Article first published as Christian Dior: FW2012 on Blogcritics.
What is going on inside the Christian Dior’s directive remains a mystery, no one is really sure about it. But it has been a long time since John Galliano’s departure and for Bill Gaytten to be a temporary Creative Director. And after Jil Sander’s shake up, everybody is still wondering what is next for the french house. Asides from all that unnecessary drama inside one of the most legendary houses, Gaytten gave us once again a beautiful collection full of luxurious and safe pieces.
Bill Gaytten for Christian Dior was very… ‘Christian Dior’, another run of modern versions of the legendary “New Look” that made the couturier a household name and a part of fashion history. There was nothing new about it, just beautiful and glamourous pieces with a retro vibe worthy of the Hollywood golden age and its starlets, but with a John Galliano twist, making it very clear who is the real face behind the Contemporary Christian Dior. Every time a Christian Dior by Bill Gaytten collection is shown it is inevitable to see Galliano’s aesthetic as the heart of it, but with out that dazzling feeling of avant-guardism, spectacle, freshness and rebellious-luxury, the wow factor is certainly missing but the prettiness – thank god – is not. There were lavish and beautiful wrapped jackets and sweaters, wide skirts, flowy pleated dresses, fur coats, decadent embellishment, ethereal ensembles with hardcore hints of leather and the evening gowns were as luxurious, ravishing and alluring as usual, everything off course with cinched waists, the modern take on the 1947’s new look.
It was a beautiful and very salable collection full of magnificent and expensive pieces, but with everything that is going on behind closed doors it is difficult to take this as serious as it should be, especially knowing that all of this is part of a temporary solution, while they find a suitable replace for the brilliant Galliano.

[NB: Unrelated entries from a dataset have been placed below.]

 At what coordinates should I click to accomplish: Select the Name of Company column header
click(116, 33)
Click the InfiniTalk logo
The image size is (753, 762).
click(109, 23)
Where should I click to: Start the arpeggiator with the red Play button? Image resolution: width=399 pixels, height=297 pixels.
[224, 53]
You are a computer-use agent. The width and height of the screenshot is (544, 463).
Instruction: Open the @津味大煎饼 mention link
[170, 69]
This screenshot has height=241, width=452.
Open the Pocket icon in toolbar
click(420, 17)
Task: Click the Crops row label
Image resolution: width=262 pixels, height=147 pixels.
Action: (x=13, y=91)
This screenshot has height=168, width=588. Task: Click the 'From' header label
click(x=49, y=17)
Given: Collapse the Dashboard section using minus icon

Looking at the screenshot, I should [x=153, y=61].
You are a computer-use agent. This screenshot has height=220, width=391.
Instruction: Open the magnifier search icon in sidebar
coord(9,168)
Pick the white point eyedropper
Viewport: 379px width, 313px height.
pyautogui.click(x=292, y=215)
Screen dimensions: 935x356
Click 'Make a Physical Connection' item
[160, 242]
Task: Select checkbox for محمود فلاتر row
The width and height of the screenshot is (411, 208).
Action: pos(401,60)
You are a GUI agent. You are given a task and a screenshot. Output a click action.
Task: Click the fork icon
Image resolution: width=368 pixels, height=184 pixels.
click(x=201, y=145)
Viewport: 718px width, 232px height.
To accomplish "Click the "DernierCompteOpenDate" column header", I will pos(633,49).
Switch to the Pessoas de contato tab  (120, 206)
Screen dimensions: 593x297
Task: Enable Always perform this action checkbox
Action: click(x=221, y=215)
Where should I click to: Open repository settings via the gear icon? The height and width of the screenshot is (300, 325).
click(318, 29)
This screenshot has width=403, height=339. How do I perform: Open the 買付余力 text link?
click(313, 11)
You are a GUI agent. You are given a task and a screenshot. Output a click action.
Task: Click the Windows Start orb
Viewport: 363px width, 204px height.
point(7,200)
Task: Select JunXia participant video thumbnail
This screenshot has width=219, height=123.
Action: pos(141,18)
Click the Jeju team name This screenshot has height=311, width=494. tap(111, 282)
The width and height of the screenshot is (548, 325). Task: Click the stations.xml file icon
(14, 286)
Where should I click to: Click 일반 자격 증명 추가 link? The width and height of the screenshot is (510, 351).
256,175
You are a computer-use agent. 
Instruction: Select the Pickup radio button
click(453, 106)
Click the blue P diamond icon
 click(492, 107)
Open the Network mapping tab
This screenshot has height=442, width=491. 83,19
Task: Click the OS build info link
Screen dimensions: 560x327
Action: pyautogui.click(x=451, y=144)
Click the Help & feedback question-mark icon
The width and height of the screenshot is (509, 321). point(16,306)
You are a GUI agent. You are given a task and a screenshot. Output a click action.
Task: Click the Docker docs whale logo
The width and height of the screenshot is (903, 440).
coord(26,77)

The brand is going through hard times, really tough times, because there have very big shoes to fill, and taking this as a ‘Mean-While’ collection is fine, but certainly not as a definitive one.
If they are auditioning Bill Gaytten for the most coveted job in fashion, after several collections he made it very clear that he is not going for the breath-taking-wow factor but the commercial-pretty-red-carpet-specialist one, which seems an appropriate choice if we are talking only about business, but if Galliano and his jaw-dropping collections were working, Why risk that? Why change that? The Theyskens to Copping switch was – sadly – necessary because of the low sales, and McQueen to Burton has worked because of her softer and more feminine but still ground breaking take on the avant-guard house, but is this what the Dior House needs? probably not, but only time will tell… In the end There is an important heritage to protect and everybody is – at least I am – anxious to see Galliano’s big come back in a big Britney-like moment, he needs to be seen as what he is and incredibly brilliant and talented designer who changed the course of fashion forever, and nothing more. We miss you John Galliano!!!